Deeply Grateful To Live Here

Michael O’Riordan – Sun, Jan 14, 2018

This article was first published in Michael O’Riordan’s column Outside Looking In on the 14th of January 2018 by the Dumaguete Petro Post.

MANILA — Yesterday afternoon I was strolling around fascinating side streets in Chennai, southern India with my dear friend Vaidya Priyanka. There was exciting energy in the market place, vibrant commerce being debated, and exotically-dressed people everywhere. Yesterday morning I was in Kuala Lumpur having breakfast. Last night I stayed here in Manila, and am at present at the airport waiting to fly back to Dumaguete, then up beyond Valencia to my beautiful mountain home.

So what’s the point, you might reasonably ask?
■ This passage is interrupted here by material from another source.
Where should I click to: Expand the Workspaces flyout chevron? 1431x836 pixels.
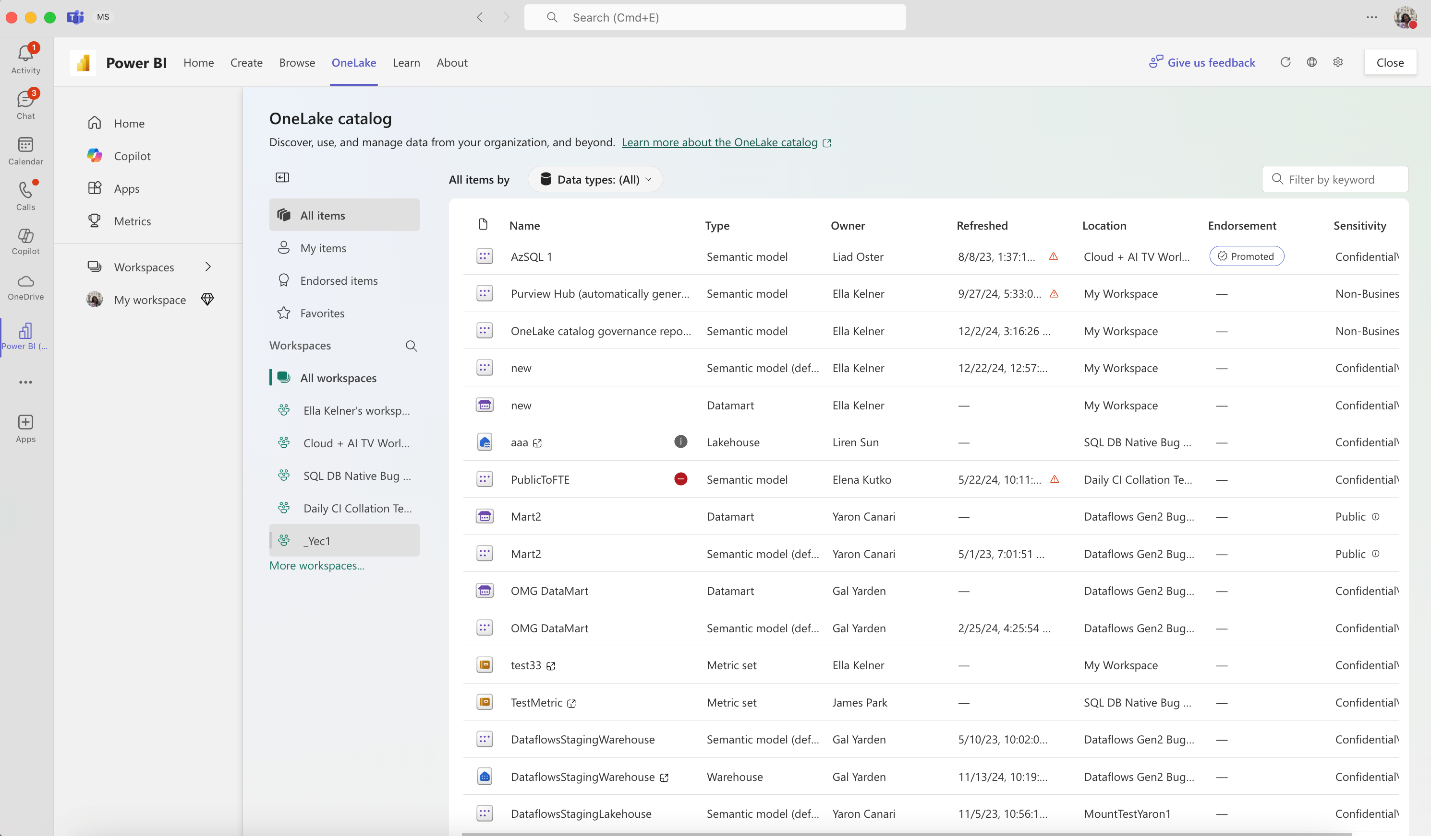point(208,267)
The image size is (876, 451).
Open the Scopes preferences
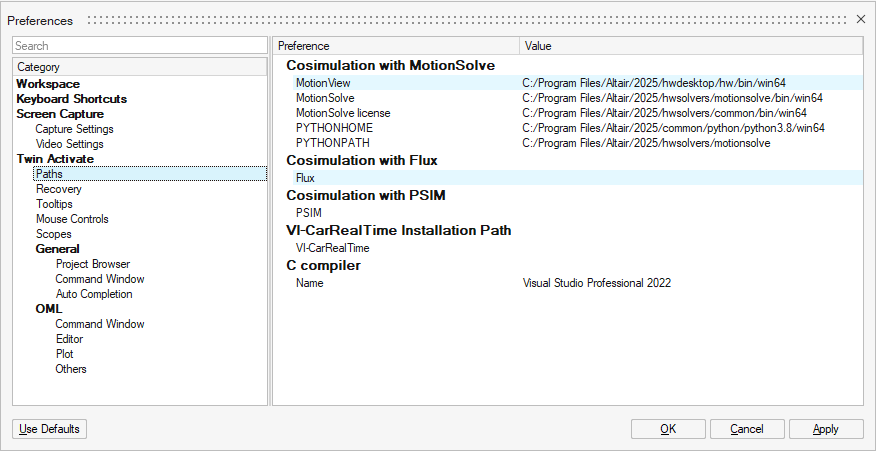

I’m simply an example of the increasing number of people traveling internationally.

Low cost airlines like Air Asia and perhaps Cebu Pacific have made this possible. I was able to fly from Manila to southern India and back for only P25,000.

I’m excited about fulfilling a life-long dream this year. In September, I’ll return to Ireland for a week to visit my son Brian and his wonderful Brazilian wife Cindi. Then I’ll go to my sisters’ home in the Canary Islands before sailing across the Atlantic to south America on the beautiful Bark Europa (

The crossing will take 44 days, and ends in Montevideo, Uruguay. After that, I will probably go to California for a while before returning home to Negros Oriental.

This trans-Atlantic crossing while working on a tall sailing ship is the fulfillment of a life- long dream.

I have only one concern. When we cross the equator, tradition demands we jump overboard to pay homage to King Neptune. It’s 9,000 feet to the bottom of the ocean. I have a recurring fear when I resurface, the boat will have sailed away with everybody else on deck waving me goodbye. No doubt this reveals some deep-rooted emotional scars confirming massive insecurities. Oh, well!

One of the reasons I came to live in Negros Oriental was to complete my next book. When I arrived here on Jan. 1, 2017, the book was 60 percent completed.

On Jan. 1, 2018, the book is still 60 percent completed. Sadly, that’s not a misprint.

I have never suffered from what is called writer’s block nor have I had problems with creativity. So what happened?

I’d like to be able to wax eloquently about a series of events that took my attention elsewhere, but that would be dishonest. The naked truth is I became dazzled by the, for me, easy way of life in Negros Oriental and the beautiful women.

Approaching 70, after being a long time critic of “mature” men with their beautiful Filipina women, it’s uncomfortable for me to admit I’m doing the same.

But for nearly two years now, on and off, lots of on, lots of off, I’ve been involved with a special lady who I now believe I love. And interestingly, she feels the same about me. So what to do? Well, we have decided to move it up to the next level. I hope to experience the remainder of my life with her.

There is a serious age difference. I was born 67 years ago, and she is 31. But I’m willing to forgive her relative youth. And she has a six-year young daughter who I adore. I’m not concerned about being hurt, but I’m terrified I may fail them, and cause serious harm in the process. If that happens, and if there is an after-life, then I deserve eternal damnation.

It’s a new year again, based on the western calendar. I’m going to resist looking back on the past year or talking about my aspirations for 2018. That invariably results in a series of boring clichés.

What I will do without reservation is thank all of you particularly in Negros Oriental, and the Philippines in general, for the generosity and kindness that have intuitively made me feel so much at home. I’m on the final leg of my life journey and deeply grateful to be living it here.

Daghang salamat sa inyong gipatagamtam nga pagdawat nako dinhi. Akong ipadayon ang pagrespeto aron sa ingon ako usab mahimong maka ani sa inyong pagrespeto ug pag abi-abi.